Jewish high school in Sandy Springs, Georgia, US

The Felicia Penzell Weber Jewish Community High School, often referred to as The Weber School, is a coeducational and pluralistic Jewish community high school located in Sandy Springs, Georgia, United States. Weber has approximately 350 students, the majority of whom come from The Epstein School, The Davis Academy, Atlanta Jewish Academy, and other private and public schools.

== History ==

Formerly named the New Atlanta Jewish Community High School (NAJCHS), the school opened with nineteen students in August, 1997. Classes were initially held in the in-town Jewish Community Center before moving to modular units at the Dunwoody campus of the Jewish Community Center.

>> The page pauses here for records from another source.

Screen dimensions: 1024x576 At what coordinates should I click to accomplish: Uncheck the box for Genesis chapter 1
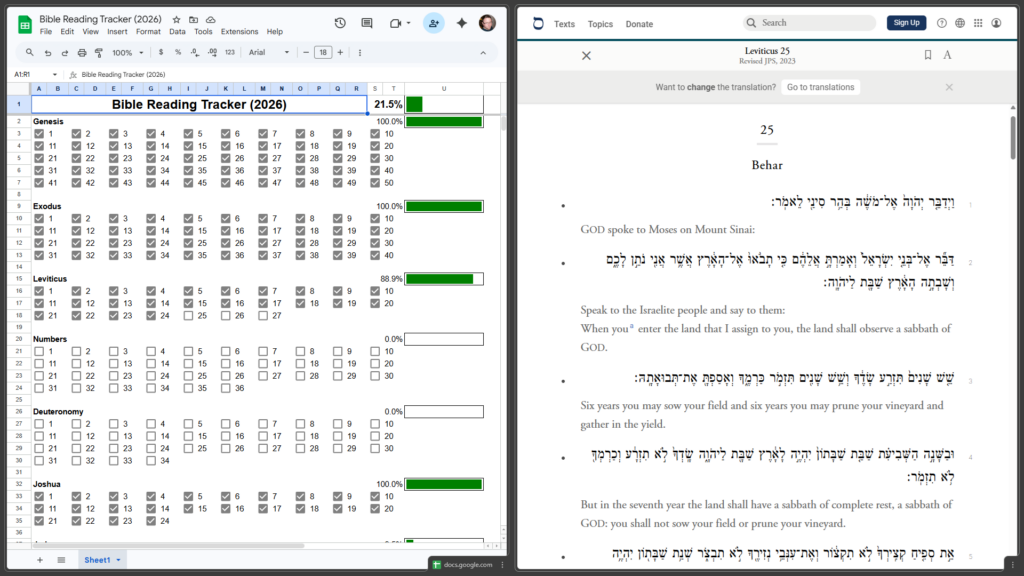[x=40, y=135]
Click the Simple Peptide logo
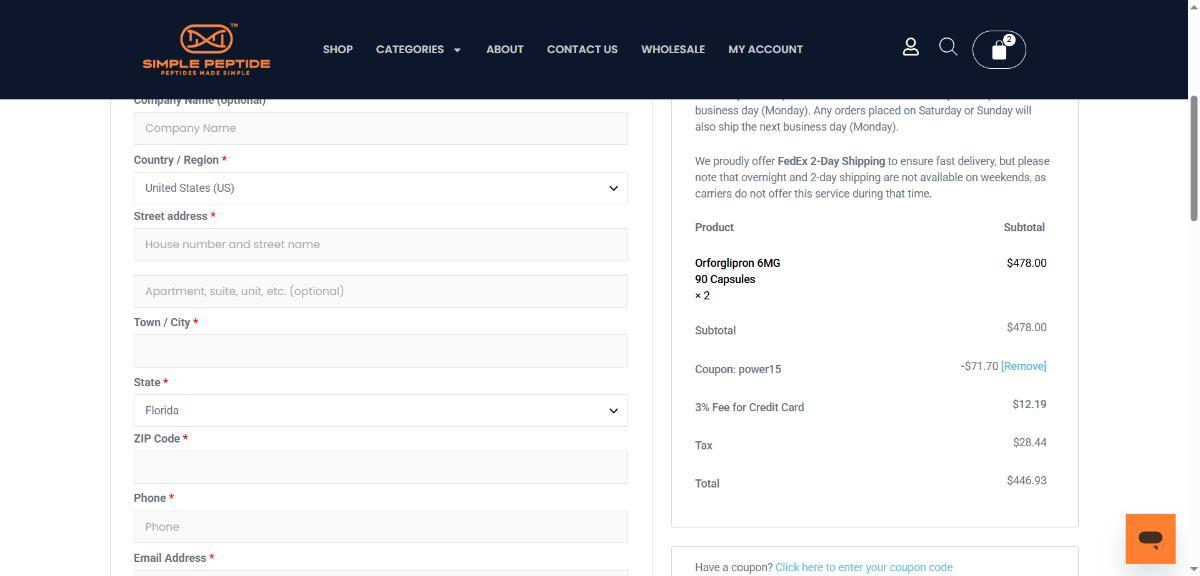This screenshot has width=1200, height=576. pyautogui.click(x=206, y=49)
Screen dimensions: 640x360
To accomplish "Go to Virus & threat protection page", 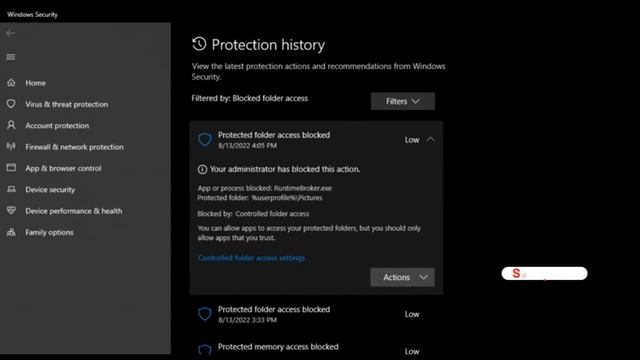I will [67, 104].
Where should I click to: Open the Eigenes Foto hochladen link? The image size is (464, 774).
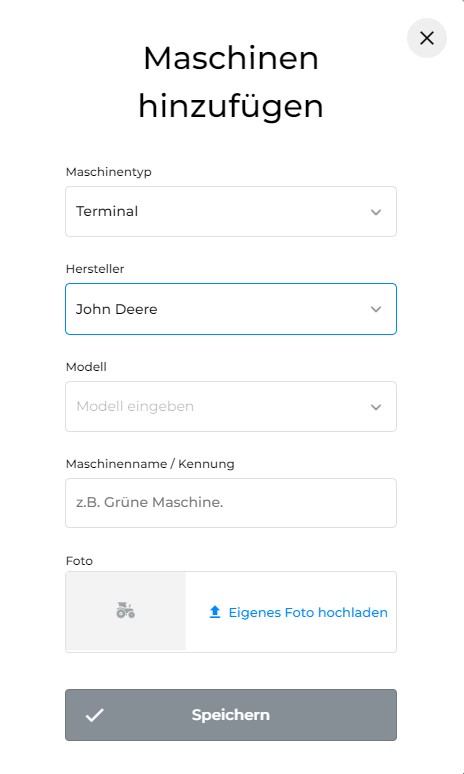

In September, 2003, the school was renamed the Doris and Alex Weber Jewish Community High School.

In 2006, Weber held a dedication for their current facility at the corner of Abernathy and Roswell Road in Sandy Springs. Classes were first held in this facility in September, 2006.

In November, 2014, the school was renamed the Felicia Penzell Weber Jewish Community High School, in honor of school co-founder Felicia Penzell Weber.

== Academic program ==

Through an integrated college preparatory program of general and Jewish studies, the school offers different levels of classes, including college-preparatory, honors, and Advanced Placement. All students are required to take seven courses each semester, with either (or both) Hebrew or Spanish as a foreign language.

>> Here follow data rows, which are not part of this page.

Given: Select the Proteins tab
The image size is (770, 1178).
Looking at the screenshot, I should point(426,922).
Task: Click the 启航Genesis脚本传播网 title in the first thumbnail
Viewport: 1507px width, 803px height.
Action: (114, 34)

As part of the curriculum for 11th grade English and in partnership with Kenny Leon's True Colors Theatre Company, Weber incorporates the literary works of August Wilson and requires all students to participate in the August Wilson Monologue Challenge.

The school offers a January term, called "Haskalah". Special elective classes are offered during this time. In partnership with the Alexander Muss High School in Israel program, 12th graders may participate in a six-week long trip to Israel and Poland during Haskalah. A Spanish immersion trip is also offered to students in grades 10-12. Trips to both Argentina and Cuba are offered, each trip rotating and offered every other year.

== Arts and technology ==
Weber offers a variety of programs and classes in the fine and performing arts, including drama, dance, drawing, painting, studio art, ceramics, photography, chorus, and band. Classes are also offered in 3D printing, Java programming, video production, and mobile app development. The school has recently open an MIT inspired fabrication lab named The Daniel Zalik Academy of Science, Technology, Engineering, and Design (DZA).

== Accreditation ==
The school is accredited by the Southern Association of Colleges and Schools (SACS), and the Southern Association of Independent Schools (SAIS). In addition, Weber holds membership in:
- National Association of Independent Schools (NAIS)
- Southern Association of Independent Schools (SAIS)
- Georgia Independent School Association (GISA)
- Atlanta Area Association of Independent Schools (AAAIS)
- National Association for College Admission Counseling (NACAC)
- Southern Association for College Admission Counseling (SACAC)
- College Board

The Weber School is a founding member of the North American Association of Jewish High Schools.

==Athletics==
As of the 2016-2017 school year, Weber competes in the Georgia High School Association (GHSA) in region 5-A. Previously, the school competed in the Georgia Independent School Association (GISA). Over 75% of the students at Weber participate in the sports program, which includes cross country, volleyball, softball, basketball, wrestling, swimming, baseball, tennis, golf, soccer, and track & field. The School also offers weight training and yoga.

== Other activities ==
The school offers a wide range of other co-curricular activities, including a literary magazine, DZA lab assisting, student council, student ambassadors, peer leadership, Peace by Piece Model UN, Junior Achievement, mock trial, National Honor Society, Moot Beit Din, Tikkun Olam board, math team, and robotics.